April 2 was World Autism Day & I was able to catch a couple of specials on CNN, a station I normally wouldn't watch. I was most impressed by Larry King's interview with Jenny McCarthy, about her son, Evan. It baffles me to no end to realize that simple, standard immunizations Aaron received when he was a baby could've prompted his Autism Spectrum Disorder...along with the overwhelming number of other children who seem to have had the same experience. No one really knows & will probably never be able to prove anything one way or the other, so America is left to just absorb the unknowing & deal with the cards in which it was dealt. One concern expressed by the panel was what the future held for so many who are now dealing with ASDs. Will they be able to become productive members of society, or will they unfortunately become partakers of our Welfare/Social Services systems? Who knows?! I know we are doing everything we can to help Aaron, so he can function as a happy, independent man, but then there are all these new meds that the Dr.s perscribe...all by which are trial & error...what will their long-term effects be?
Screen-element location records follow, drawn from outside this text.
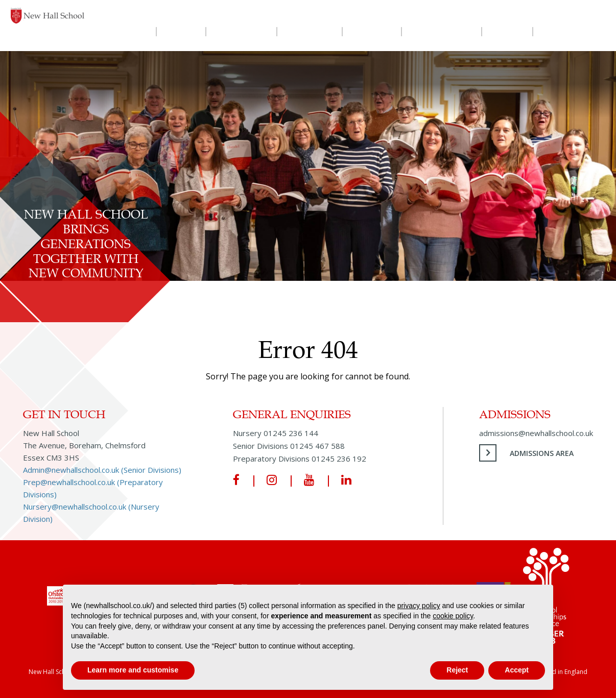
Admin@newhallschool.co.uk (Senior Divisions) (102, 470)
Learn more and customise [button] (133, 670)
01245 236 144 (291, 433)
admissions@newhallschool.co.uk (536, 433)
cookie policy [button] (453, 616)
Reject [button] (457, 670)
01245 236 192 (339, 459)
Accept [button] (516, 670)
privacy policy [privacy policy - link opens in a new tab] (419, 606)
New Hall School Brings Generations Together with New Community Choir (86, 251)
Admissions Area (541, 453)
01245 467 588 (317, 446)
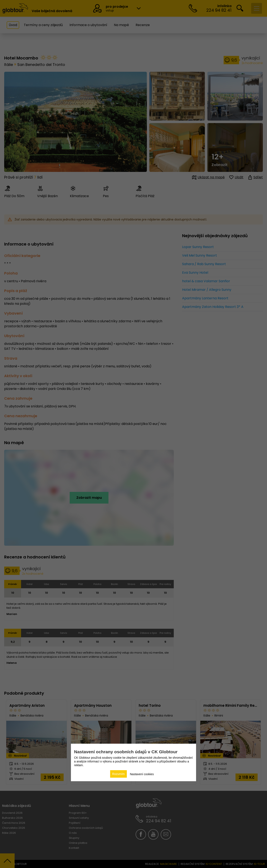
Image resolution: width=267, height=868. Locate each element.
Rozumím (118, 774)
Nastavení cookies (142, 774)
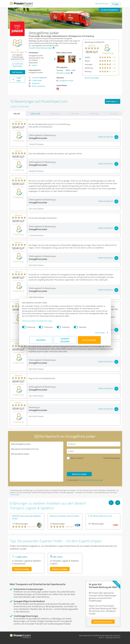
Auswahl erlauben (65, 341)
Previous (55, 59)
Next (80, 59)
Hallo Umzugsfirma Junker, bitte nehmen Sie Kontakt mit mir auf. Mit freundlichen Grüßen (36, 462)
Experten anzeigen (22, 569)
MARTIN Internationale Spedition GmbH (26, 517)
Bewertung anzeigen (92, 78)
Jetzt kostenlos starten (103, 622)
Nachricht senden (79, 474)
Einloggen (116, 4)
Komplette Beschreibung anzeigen (41, 48)
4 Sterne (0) (55, 114)
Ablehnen (41, 341)
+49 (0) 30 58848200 (39, 78)
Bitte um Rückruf (77, 458)
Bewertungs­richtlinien (86, 636)
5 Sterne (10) (35, 114)
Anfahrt (34, 65)
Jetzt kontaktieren (110, 10)
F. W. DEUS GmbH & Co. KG (100, 516)
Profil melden (15, 494)
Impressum (34, 322)
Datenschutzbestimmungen (50, 322)
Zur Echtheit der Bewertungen (18, 65)
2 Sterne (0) (94, 114)
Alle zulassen (89, 341)
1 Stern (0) (113, 114)
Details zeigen (92, 334)
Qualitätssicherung (98, 636)
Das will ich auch (102, 4)
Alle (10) (17, 114)
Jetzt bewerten (17, 72)
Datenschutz (109, 636)
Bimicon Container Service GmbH (64, 516)
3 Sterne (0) (74, 114)
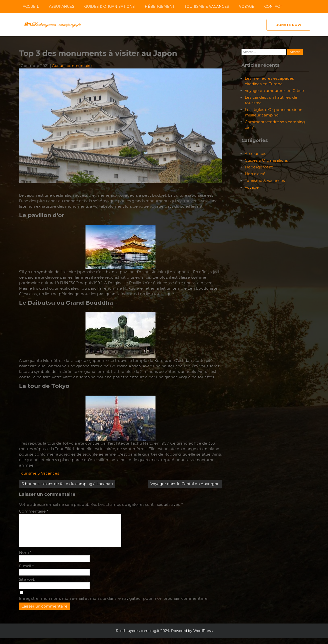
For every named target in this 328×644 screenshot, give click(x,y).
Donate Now (288, 25)
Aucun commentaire (72, 66)
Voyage (246, 6)
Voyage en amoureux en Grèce (274, 90)
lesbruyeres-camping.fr (140, 637)
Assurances (62, 6)
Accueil (31, 6)
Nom (25, 558)
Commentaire (34, 511)
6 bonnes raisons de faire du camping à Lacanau (67, 484)
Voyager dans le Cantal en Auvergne (185, 484)
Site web (27, 585)
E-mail (26, 572)
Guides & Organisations (110, 6)
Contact (273, 6)
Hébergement (160, 6)
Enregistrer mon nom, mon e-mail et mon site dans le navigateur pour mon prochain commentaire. (114, 604)
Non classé (255, 174)
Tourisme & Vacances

Another, "who knows?". I believe that the burden is harder on those of us who are "middle-class-law-abiding-tax-paying-citizens"...there is no gov't assistance for us...no coupons for meds (at least not after the 1st one!)...no support groups or therapists or evaluations which are free or even discounted...and DEFINATELY NO HELP THROUGH THE PUBLIC SCHOOL SYSTEM! In fact, kids like Aaron are the ones who DO fall through the cracks, just labeled as kids with innapropriate behavior & send to "special ed" classrooms, when in fact, they are Einsteins just waiting for the right person to notice. I hope & pray that over the next few years there can be some answers found somewhere about anything dealing with ASDs...I'm so sick of "well, it's just such a new diagnosis, we really don't know a whole lot about it". I'm tired of knowing more that the Dr.s about my son's diagnosis...because I have a valued interest in him...not just how much an hour, excuse me, 15-20 minutes, I can scrape from the pockets of insurance co.s & concerned parents! Ok, I have put my soap box back now. I would like to challange you, in honor of World Autism Awareness Day, to learn a few new facts about Autism Spectrum Disorders that you didn't know before. I promise youthat it will not be any less than very intresting.